J.D. Irving – Court of Quebec finds that a property serviced by the user was not a leasing property
The taxpayer and another pulp and paper company in the Irving group (“IPPL”) engaged in several transactions to effectively transfer non-capital losses (“NCLs”) from an oil refining company (“IOL”) in the Irving group to the taxpayer. In a representative transaction, IOL acquired pollution control equipment (“PCE”), that IPPL had been using in its pulp facilities, from IPPL on a rollover basis at a nominal agreed amount. The taxpayer almost immediately acquired the PCE from IOL for $120 million (claiming 100% of this amount as CCA for that year), and agreed to operate the PCE in consideration for “throughput fees” and cost reimbursements payable to it by IPPL pursuant to “Operating and Services Agreements” (“OSAs”) governed by New Brunswick law. In January of the next year, the taxpayer transferred the PCE “back” to IPPL on a rollover basis with a nominal elected amount – so that similar transactions could be repeated for that year, and so on.

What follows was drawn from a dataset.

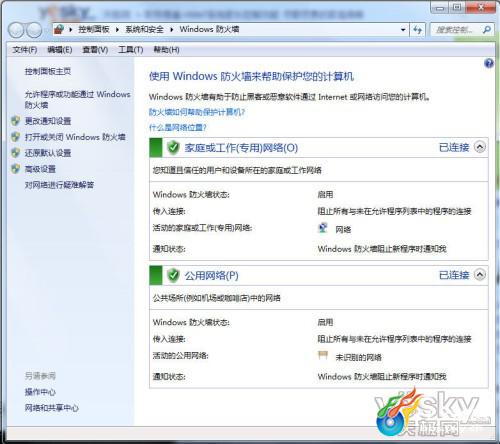The height and width of the screenshot is (444, 500).
Task: Click the search magnifier icon
Action: click(x=487, y=30)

The ARQ attacked on the basis that the PCE constituted leasing property to the taxpayer, so that the Quebec leasing property restriction rules denied the deduction of CCA so as to generate NCLs. In particular, although the OSAs provided that the taxpayer was to operate the PCE, the taxpayer delegated to IPPL, in consideration for fees, the performance of all such operating services, so that nothing changed “on the ground.”

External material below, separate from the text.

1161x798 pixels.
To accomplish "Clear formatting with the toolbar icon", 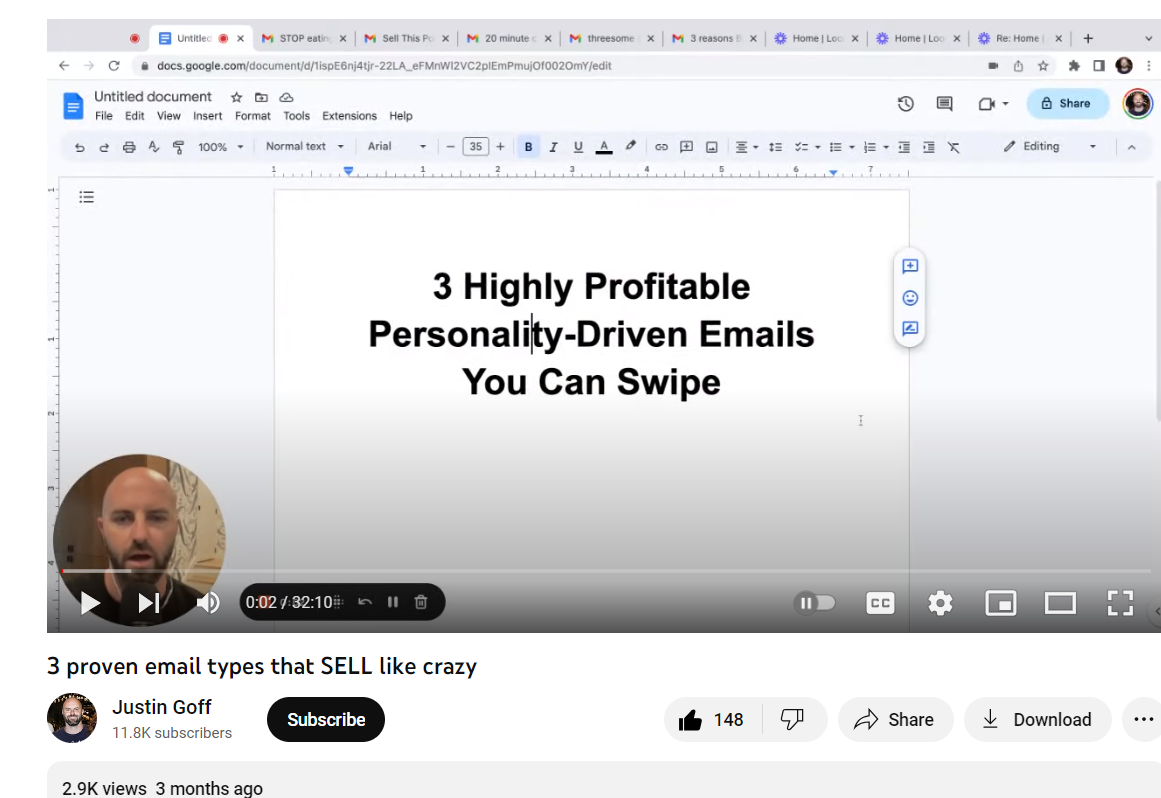I will pyautogui.click(x=954, y=146).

In allowing the taxpayer’s appeal and finding that the PCE generated business income rather than leasing revenue to it, so that the targeted NCLs were generated, Fournier JCQ accepted the submissions of the taxpayer that a “legal right of exclusive possession is essential to the existence of a lease at common law” and that here “no legal right of possession of the PCE is conferred upon IPPL under the Operating and Services Agreement, let alone an exclusive right of possession.” Furthermore, the delegation of the performance of the services to IPPL (who had been performing them all along) did not detract from the services nature of the OSAs: similarly to Stubart, the taxpayer “carried on business through an agent, in this case IPPL.”
Neal Armstrong. Summaries of J.D. Irving Limited v. Agence du revenu du Québec, 2020 QCCQ 2423 under Reg. 1100(17) and General Concepts – Agency.